EXTRAIT DU TEXTE.
Ce tiers de la population constitue ce que l’étude nomme les éconduits structurels : individus pour lesquels l’accès au volant est, par nature, impossible. Au total, plus de 22 millions de personnes dépendent d’autres individus ou de services de transports collectifs pour leur mobilité.

 

Si 67 % des Français disposent d’un permis de conduire, seuls 18 % de ces titulaires déclarent n’être jamais empêchés de conduire. En d’autres termes, 82 % des automobilistes potentiels renoncent, à des degrés divers, à l’usage de leur véhicule.

 

23 % renoncent quasiment systématiquement dans certaines situations, 21 % fréquemment (au moins une fois par mois) et 38 % occasionnellement (moins d’une fois par mois).

 

Plusieurs facteurs expliquent cette proportion élevée de personnes qui renoncent partiellement ou totalement à conduire. Le coût des déplacements (essence, péage) conduit 13 % des détenteurs du permis à ne pas conduire chaque mois, soit plus de 6 millions de personnes. L’indisponibilité du véhicule (utilisé par autrui ou en panne) concerne 35 % des usagers, et jusqu’à 54 % des jeunes usagers. Les problèmes administratifs constituent également un facteur de renoncement important : le défaut d’assurance explique 10 % des cas, la suspension du permis, 9 %, l’absence de contrôle technique pour la voiture, 15 % sur l’année.

DONNÉES FOURNIES.

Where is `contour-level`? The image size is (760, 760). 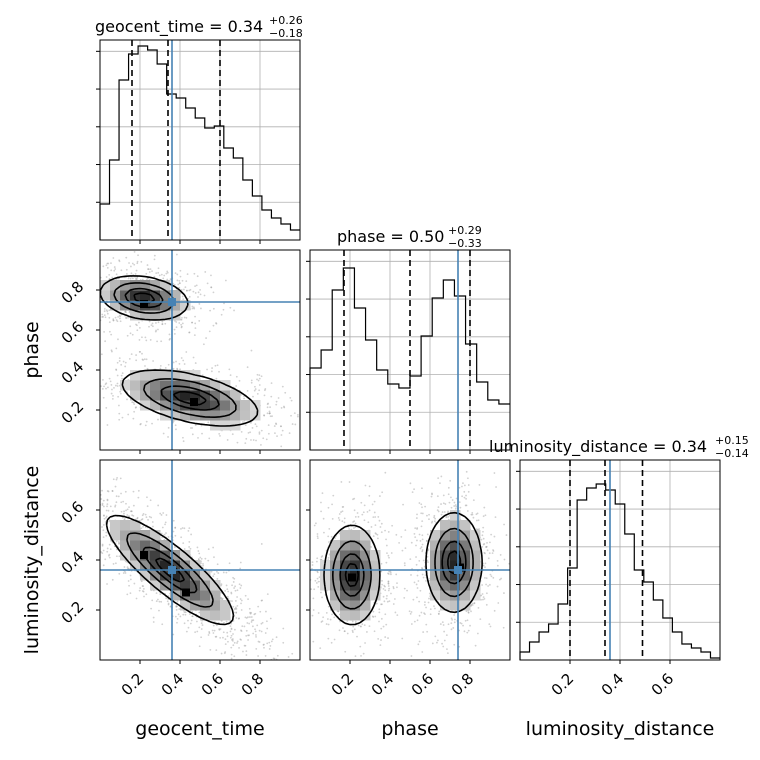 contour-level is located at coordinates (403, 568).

==

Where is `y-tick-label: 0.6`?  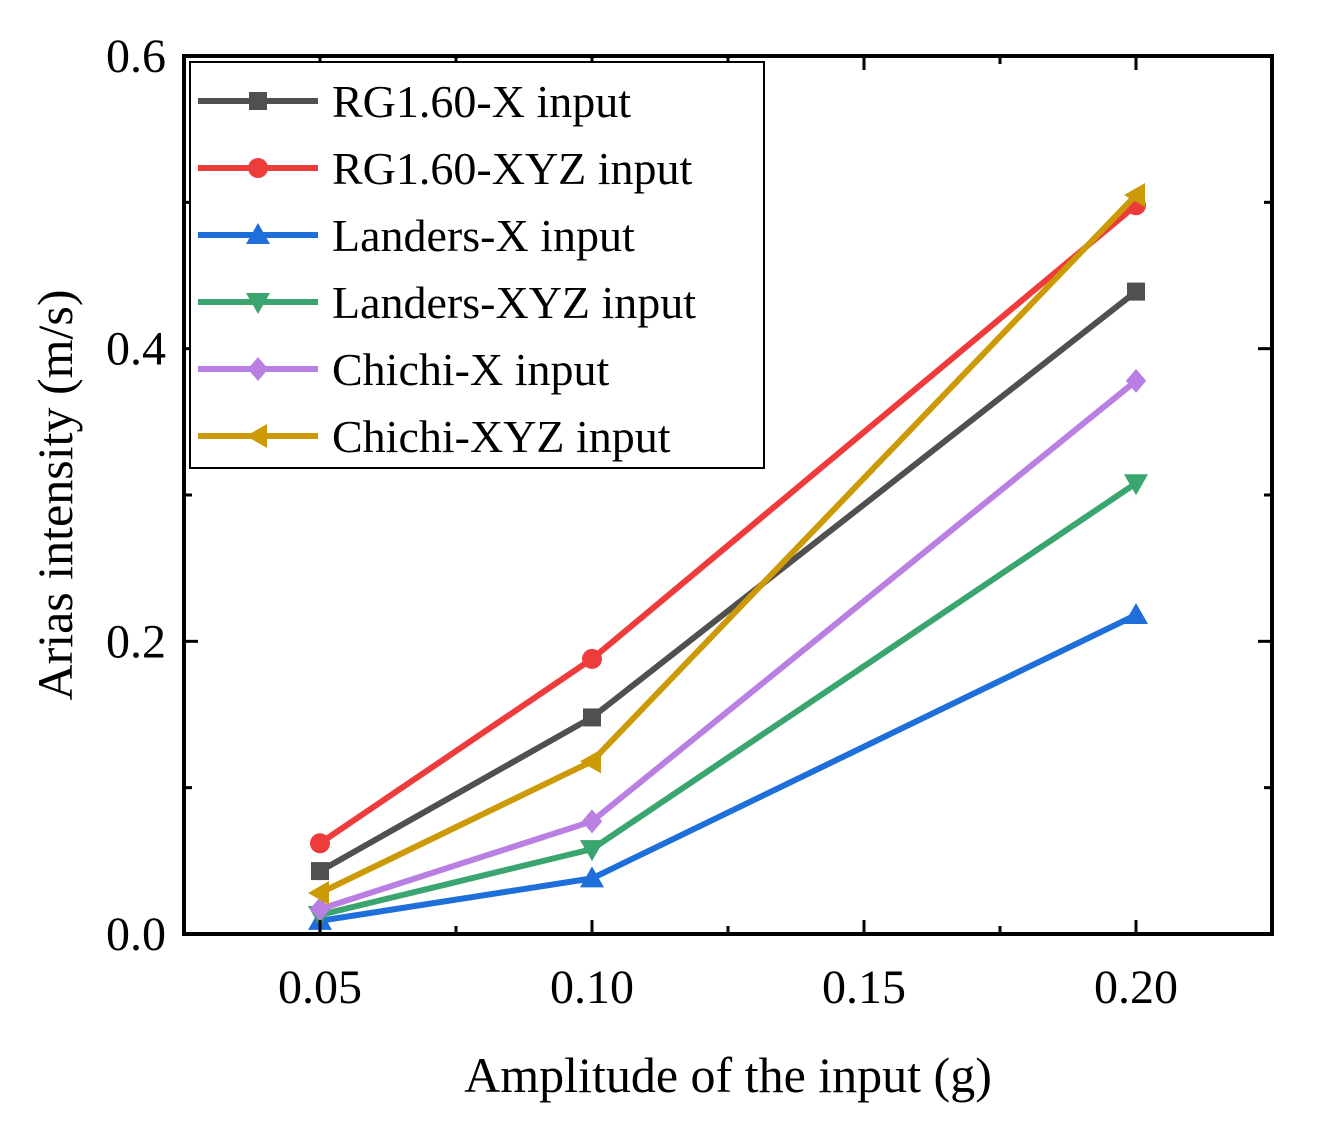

QUESTIONS D'ÉTUDE.
**A.** D'après le texte sur le renoncement à la conduite, quelle part des titulaires du permis déclarent n'être jamais empêchés de conduire ?
**B.** Modifiez le texte sur le renoncement à la conduite dans tout le passage allant de « 23 % renoncent » jusqu'à « 15 % sur l’année. », en remplaçant « occasionnellement » par « ponctuellement ».
**C.** Poursuivez le texte sur le renoncement à la conduite à la suite de sa dernière phrase.

CORRIGÉ.
**A.** 18 % des titulaires du permis.

**B.**
23 % renoncent quasiment systématiquement dans certaines situations, 21 % fréquemment (au moins une fois par mois) et 38 % ponctuellement (moins d’une fois par mois).

 

Plusieurs facteurs expliquent cette proportion élevée de personnes qui renoncent partiellement ou totalement à conduire. Le coût des déplacements (essence, péage) conduit 13 % des détenteurs du permis à ne pas conduire chaque mois, soit plus de 6 millions de personnes. L’indisponibilité du véhicule (utilisé par autrui ou en panne) concerne 35 % des usagers, et jusqu’à 54 % des jeunes usagers. Les problèmes administratifs constituent également un facteur de renoncement important : le défaut d’assurance explique 10 % des cas, la suspension du permis, 9 %, l’absence de contrôle technique pour la voiture, 15 % sur l’année.

**C.**
 

La crainte de la somnolence incite 28 % des détenteurs de permis à renoncer à conduire. 43 % des conducteurs sont réticents à conduire la nuit. 7 % préfèrent s’abstenir complètement de conduire la nuit. 10 % des titulaires du permis évitent de conduire dans les villes. 10 % également refusent les parcours en montagne. Par ailleurs, près d’un conducteur sur deux, ne prend pas la route face à des conditions climatiques défavorables (pluie, neige, etc.).

 

 

 

Les femmes sont plus souvent que les hommes amenées à renoncer à conduire. 50 % des femmes refusent de conduire la nuit, contre 36 % des hommes. 55 % évitent les mauvaises conditions météo, contre 45 % des hommes. Ces derniers renoncent plus souvent pour des raisons administratives ou matérielles : défaut d’assurance (13 % contre 6 %), suspension de permis (12 % contre 4 %), absence de contrôle technique (17 % contre 9 %). Les jeunes conducteurs de 18 à 24 ans sont nombreux à renoncer à la conduite faute de voiture. Le coût d’utilisation de la voiture explique en grande partie ce renoncement, qui concernerait 97 % des 19-24 ans.

 

Dans les grandes agglomérations, le renoncement à la conduite est imputable à l’offre de transports publics et aux difficultés rencontrées par les automobilistes pour circuler et se garer. 35 % des Parisiens évitent la conduite urbaine, contre 29 % en moyenne. 51 % renoncent à cause du stationnement (contre 36 % en moyenne). Par ailleurs, les Parisiens n’aiment guère sortir de leur région : 36 % des habitants de Paris ne se rendent pas en zone rurale.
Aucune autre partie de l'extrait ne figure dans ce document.